Seperti yang dijelaskan Katharina Buchholz dari Statista, sebagai pemberi pinjaman pilihan baru untuk negara-negara berpenghasilan rendah, China sekarang memegang 37 persen dari utang negara-negara ini.
Hanya 24 persen dari utang bilateral negara-negara tersebut berasal dari seluruh dunia pada tahun 2022.
Proyek “Jalan Sutra Baru”, yang mendanai pembangunan infrastruktur pelabuhan, kereta api, dan darat di seluruh dunia, telah menciptakan banyak utang ke China untuk negara-negara yang berpartisipasi.
Pada akhir tahun 2020, dari 97 negara yang datanya tersedia, Pakistan ($77,3 miliar utang luar negeri ke China), Angola (36,3 miliar), Ethiopia (7,9 miliar), Kenya (7,4 miliar) dan Sri Lanka (6,8 miliar ) memegang utang terbesar ke China.
Negara-negara dengan beban utang terbesar secara relatif adalah Djibouti dan Angola, diikuti oleh Maladewa dan Laos, yang baru saja membuka jalur kereta api sarat utang ke China.

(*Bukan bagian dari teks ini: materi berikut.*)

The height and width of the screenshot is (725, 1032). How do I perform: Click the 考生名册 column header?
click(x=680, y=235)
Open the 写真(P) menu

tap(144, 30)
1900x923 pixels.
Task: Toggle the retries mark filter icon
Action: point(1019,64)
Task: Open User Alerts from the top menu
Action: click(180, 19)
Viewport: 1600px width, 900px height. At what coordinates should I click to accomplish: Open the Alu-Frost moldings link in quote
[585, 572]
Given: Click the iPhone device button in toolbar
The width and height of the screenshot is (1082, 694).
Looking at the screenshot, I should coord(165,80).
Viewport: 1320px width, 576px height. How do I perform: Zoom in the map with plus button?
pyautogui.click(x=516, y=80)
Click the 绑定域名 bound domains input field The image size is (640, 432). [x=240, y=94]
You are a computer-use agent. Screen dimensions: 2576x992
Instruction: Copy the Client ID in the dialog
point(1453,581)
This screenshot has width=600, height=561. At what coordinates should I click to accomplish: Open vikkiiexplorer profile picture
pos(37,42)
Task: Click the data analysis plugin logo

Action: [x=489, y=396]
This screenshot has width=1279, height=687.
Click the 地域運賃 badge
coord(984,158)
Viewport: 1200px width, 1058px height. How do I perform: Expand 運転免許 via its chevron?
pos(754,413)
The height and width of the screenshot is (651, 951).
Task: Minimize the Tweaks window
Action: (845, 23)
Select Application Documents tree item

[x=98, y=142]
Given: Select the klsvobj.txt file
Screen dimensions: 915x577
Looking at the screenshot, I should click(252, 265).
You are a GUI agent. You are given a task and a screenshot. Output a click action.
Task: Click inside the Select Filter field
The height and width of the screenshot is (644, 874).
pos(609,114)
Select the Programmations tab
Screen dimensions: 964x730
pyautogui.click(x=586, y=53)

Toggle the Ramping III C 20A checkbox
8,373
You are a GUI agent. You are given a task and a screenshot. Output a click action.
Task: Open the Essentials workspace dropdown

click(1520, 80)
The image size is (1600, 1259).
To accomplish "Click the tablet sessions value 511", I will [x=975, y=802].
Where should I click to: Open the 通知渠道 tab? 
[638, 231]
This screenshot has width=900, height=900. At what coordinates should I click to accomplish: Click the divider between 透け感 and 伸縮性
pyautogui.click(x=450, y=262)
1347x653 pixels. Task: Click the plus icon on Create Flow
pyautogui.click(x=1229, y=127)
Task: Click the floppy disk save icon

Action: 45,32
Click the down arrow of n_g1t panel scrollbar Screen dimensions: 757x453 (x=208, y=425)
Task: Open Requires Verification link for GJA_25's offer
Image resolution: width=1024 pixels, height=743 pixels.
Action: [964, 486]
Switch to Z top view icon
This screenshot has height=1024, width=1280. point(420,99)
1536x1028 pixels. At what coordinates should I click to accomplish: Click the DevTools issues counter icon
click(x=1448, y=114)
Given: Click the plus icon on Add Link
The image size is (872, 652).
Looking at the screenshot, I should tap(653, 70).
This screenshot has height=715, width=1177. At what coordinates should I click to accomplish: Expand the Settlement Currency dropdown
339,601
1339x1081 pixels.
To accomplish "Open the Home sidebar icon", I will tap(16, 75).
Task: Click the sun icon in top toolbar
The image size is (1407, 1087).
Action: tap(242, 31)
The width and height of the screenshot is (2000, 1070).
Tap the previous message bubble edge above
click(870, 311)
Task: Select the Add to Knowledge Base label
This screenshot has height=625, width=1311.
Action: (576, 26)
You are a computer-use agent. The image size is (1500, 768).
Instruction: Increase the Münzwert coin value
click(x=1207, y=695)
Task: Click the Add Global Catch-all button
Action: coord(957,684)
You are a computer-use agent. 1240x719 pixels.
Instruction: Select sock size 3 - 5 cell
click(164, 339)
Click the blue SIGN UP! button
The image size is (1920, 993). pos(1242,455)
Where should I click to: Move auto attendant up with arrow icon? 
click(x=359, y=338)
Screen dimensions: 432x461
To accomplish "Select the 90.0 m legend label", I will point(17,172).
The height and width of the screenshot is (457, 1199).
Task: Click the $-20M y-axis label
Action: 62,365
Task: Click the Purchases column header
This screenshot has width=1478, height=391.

Presiden Bank Dunia, David Malpass, menyebut tingkat utang banyak negara sekali lagi “tidak berkelanjutan” pada Januari.
Klub Paris dulunya memegang sebagian besar utang negara-negara berpenghasilan rendah sebelum direstrukturisasi dan sebagian besar diampuni setelah pergantian milenium untuk negara-negara berkembang yang memenuhi syarat.
Apakah proses seperti itu akan tersedia untuk utang China tidak jelas. Pada tahun 2020, China telah secara resmi meminjamkan sekitar $ 170 miliar ke negara-negara berpenghasilan rendah dan menengah, naik dari hanya sekitar $ 40 miliar pada tahun 2010.
Pinjaman Tiongkok memiliki tingkat bunga yang lebih tinggi daripada pinjaman dari lembaga internasional seperti Dana Moneter Internasional atau Bank Dunia atau pinjaman bilateral dari negara-negara Klub Paris, dan juga memiliki jangka waktu pembayaran yang lebih pendek.
Pengaturan mereka lebih dekat dengan pinjaman komersial mengenai kondisi pembayaran, kerahasiaan serta tujuan mereka mendanai proyek infrastruktur tertentu daripada mengejar tujuan pembangunan secara umum.
Pandemi Covid-19 kini semakin memperumit pelunasan pinjaman Tiongkok yang sudah sulit.
Menurut Financial Times, negara tersebut harus menegosiasikan kembali pinjaman senilai $52 miliar pada tahun 2020 dan 2021 – lebih dari tiga kali lipat jumlah yang memenuhi nasib ini dalam dua tahun sebelumnya.
Salah satu kasus tersebut adalah Sri Lanka – juga di antara debitur terbesar China – yang pada bulan Mei merupakan negara Asia pertama dalam dua dekade yang gagal membayar utangnya.